Production stack — typical
Inference: vLLM 0.6+ on Kubernetes
Routing: LiteLLM or NVIDIA Triton router
Quantization: AWQ or GPTQ for 70B class -> single H100
Caching: KV cache + prefix caching enabled
Metrics: Prometheus, Grafana
Tracing: OpenTelemetry + Langfuse
Cost Math
Self-hosted 70B-class model lands roughly $0.20-0.40 per million tokens at scale once GPU amortization, electricity, and ops time are factored. Proprietary API pricing in 2026: Anthropic Claude Sonnet ~$3 input / $15 output per million tokens, OpenAI GPT-5 in similar territory, Gemini comparable. The break-even sits around 10-30M tokens per month depending on the workload mix and the discount on committed-use pricing for the proprietary alternative. Below 10M tokens per month, commercial APIs are operationally cheaper because the ops overhead of self-hosting amortizes poorly. Above 100M tokens per month and self-hosting is hard to beat on raw cost — but factor the model upgrade treadmill that proprietary providers absorb for free.
Skills Required
ML ops or platform engineering expertise. Model updates (re-quantize, re-test, re-deploy), scaling under load, incident response when a GPU faults, model swap when a better open-weight model releases — all of these are continuous work. Do not embark on self-hosting unless you have the team or the budget to hire. The 2026 rate for an experienced LLM platform engineer is $200-350K total comp in major US markets; staff a minimum of two so the on-call rotation is humane. Pilot on cloud GPU first; avoid upfront hardware commitment until the workload is stable.
When Self-Hosting Wins
Beyond the cost math, self-hosting wins when data residency rules forbid sending content to a third-party API (defense, classified, certain healthcare and financial workloads), when the use case requires fine-tuning or significant prompt customization, and when compliance posture (FedRAMP High, IL5/IL6, certain EU sovereignty requirements) makes proprietary APIs awkward.
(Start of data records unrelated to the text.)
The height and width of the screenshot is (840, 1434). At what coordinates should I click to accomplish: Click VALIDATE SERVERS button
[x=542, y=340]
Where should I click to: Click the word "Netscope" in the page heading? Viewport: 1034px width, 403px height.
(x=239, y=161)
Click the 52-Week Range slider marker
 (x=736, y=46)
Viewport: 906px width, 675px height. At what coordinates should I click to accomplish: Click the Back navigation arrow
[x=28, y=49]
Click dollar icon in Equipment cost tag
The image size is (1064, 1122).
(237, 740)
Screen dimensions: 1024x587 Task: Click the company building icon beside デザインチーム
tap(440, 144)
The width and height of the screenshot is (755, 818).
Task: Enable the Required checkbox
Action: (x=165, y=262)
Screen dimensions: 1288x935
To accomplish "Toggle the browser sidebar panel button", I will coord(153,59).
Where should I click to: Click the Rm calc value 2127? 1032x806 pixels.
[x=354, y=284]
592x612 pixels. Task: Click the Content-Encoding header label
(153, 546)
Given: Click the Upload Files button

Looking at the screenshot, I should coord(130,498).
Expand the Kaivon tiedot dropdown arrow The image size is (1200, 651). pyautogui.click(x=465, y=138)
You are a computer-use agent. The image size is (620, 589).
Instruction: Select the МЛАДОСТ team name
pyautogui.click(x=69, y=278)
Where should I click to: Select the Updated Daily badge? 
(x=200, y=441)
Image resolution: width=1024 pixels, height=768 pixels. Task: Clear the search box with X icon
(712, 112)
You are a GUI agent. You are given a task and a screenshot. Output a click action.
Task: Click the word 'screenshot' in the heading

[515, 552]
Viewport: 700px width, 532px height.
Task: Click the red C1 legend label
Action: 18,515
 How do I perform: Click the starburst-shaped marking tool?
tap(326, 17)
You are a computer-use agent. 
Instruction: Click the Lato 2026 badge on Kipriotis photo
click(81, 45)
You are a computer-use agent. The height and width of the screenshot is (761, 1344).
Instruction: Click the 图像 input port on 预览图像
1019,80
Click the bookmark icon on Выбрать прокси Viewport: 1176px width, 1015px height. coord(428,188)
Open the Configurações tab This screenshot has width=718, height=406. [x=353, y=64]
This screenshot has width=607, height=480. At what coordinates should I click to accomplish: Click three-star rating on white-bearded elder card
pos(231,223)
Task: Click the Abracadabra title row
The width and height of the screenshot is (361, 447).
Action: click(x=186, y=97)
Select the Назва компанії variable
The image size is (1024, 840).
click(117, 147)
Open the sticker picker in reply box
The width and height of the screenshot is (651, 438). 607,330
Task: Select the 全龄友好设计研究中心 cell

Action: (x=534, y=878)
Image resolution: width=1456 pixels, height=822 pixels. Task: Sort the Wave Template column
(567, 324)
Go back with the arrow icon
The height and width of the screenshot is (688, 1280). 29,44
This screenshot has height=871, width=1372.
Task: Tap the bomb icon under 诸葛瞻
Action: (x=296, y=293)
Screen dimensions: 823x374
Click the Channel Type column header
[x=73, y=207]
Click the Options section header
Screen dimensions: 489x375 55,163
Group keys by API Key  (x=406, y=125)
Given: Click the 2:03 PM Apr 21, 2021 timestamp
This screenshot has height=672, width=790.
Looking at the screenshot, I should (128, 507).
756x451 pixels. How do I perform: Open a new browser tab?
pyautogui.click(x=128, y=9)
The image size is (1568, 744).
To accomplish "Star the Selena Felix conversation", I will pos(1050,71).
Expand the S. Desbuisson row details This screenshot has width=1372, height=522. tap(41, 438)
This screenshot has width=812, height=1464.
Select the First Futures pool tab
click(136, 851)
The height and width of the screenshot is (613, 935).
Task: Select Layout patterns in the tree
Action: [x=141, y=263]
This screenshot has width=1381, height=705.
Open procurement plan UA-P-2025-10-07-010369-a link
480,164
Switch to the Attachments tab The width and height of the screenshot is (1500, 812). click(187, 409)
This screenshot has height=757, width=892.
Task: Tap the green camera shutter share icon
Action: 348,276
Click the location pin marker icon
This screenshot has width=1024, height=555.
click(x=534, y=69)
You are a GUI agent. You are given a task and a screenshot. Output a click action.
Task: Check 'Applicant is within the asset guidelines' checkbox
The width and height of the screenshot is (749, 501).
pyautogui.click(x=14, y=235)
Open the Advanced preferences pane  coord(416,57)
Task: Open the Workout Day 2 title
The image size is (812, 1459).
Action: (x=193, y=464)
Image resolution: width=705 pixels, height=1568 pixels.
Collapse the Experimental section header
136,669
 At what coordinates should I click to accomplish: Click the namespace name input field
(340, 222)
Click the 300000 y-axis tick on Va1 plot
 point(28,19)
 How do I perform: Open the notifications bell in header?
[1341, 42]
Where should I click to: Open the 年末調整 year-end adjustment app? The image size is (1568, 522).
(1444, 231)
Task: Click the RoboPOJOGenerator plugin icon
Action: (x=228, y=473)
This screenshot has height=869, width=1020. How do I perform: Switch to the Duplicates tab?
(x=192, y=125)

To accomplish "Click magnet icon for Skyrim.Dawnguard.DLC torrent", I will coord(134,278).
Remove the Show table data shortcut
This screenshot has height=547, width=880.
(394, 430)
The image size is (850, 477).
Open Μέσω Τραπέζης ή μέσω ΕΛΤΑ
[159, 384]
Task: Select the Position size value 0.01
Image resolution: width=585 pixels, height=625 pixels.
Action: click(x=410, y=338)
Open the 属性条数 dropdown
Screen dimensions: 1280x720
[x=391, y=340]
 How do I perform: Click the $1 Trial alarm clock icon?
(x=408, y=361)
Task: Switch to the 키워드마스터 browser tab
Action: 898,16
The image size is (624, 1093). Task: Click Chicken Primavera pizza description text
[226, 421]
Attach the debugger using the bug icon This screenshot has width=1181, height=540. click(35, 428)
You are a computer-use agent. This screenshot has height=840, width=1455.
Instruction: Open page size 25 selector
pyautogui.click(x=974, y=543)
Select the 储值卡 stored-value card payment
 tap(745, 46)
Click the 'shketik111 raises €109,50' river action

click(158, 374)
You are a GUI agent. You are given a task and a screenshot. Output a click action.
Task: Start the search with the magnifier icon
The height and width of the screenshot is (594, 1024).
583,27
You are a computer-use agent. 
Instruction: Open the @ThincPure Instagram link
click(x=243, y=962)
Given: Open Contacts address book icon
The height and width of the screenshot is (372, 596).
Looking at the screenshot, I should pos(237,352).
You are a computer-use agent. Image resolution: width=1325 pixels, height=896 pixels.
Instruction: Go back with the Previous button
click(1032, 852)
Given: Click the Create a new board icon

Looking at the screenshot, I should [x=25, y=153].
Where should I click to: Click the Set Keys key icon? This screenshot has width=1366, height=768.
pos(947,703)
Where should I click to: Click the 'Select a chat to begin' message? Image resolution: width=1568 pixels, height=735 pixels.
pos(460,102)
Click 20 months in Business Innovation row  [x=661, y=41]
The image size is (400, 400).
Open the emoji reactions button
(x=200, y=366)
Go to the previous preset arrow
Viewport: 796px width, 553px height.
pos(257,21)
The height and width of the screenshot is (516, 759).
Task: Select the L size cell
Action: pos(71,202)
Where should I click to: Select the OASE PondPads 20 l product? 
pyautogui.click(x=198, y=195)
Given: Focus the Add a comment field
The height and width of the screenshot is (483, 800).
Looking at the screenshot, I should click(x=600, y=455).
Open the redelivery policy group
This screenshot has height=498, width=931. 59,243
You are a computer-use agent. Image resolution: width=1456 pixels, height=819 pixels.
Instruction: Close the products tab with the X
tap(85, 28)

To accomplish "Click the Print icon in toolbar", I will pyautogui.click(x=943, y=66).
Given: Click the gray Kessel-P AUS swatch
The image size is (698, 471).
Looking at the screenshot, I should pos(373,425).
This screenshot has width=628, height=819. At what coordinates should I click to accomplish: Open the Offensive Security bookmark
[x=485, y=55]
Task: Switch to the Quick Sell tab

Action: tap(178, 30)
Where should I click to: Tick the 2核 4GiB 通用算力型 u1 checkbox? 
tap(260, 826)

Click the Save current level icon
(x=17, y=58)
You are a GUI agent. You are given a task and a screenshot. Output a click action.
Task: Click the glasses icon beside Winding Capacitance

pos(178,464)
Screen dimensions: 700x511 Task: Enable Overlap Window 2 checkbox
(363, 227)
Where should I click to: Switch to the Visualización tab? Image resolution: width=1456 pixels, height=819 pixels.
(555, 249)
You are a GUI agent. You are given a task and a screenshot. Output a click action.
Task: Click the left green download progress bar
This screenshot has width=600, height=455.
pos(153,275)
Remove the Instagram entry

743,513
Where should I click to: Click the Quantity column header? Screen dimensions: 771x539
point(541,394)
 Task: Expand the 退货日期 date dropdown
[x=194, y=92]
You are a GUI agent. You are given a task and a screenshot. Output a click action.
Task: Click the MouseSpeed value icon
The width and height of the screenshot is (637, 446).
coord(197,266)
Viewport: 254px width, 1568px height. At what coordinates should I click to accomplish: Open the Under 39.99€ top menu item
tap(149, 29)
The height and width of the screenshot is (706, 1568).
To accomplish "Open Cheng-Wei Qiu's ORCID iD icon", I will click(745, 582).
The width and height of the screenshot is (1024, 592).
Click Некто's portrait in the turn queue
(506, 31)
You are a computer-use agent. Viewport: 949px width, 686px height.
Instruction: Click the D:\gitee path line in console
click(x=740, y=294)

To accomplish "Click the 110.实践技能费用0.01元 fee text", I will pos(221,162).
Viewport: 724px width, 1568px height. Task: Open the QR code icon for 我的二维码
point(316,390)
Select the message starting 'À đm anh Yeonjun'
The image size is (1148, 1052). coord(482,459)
The 2026 EU sovereign-cloud push, including the EuroStack initiative, has put more European enterprises on the self-hosted path.
Common Failure Modes
The recurring failures: starting on self-hosted before the workload is large enough; underestimating ops capacity; running an open-weight model six months stale because nobody scheduled the upgrade; losing the eval harness between version swaps so quality regressions go undetected; and treating GPU capacity as fixed instead of bursting to cloud during peaks.
Cost Considerations
H100 list price was around $30-40K through 2024-2025; reserved cloud capacity at $2-3/hour. B200 commands a premium and shifts the math. Budget electricity, cooling, and data-center contract terms separately from compute. Plan one full re-quantization and re-eval cycle every 6 months as a minimum.
What to do this week
Estimate your monthly token volume across all CRM AI use cases. If under 10M, self-hosting is unlikely to pay back this year; if over 50M, the math is worth modeling carefully. Either way, the volume number is the input every other decision flows from.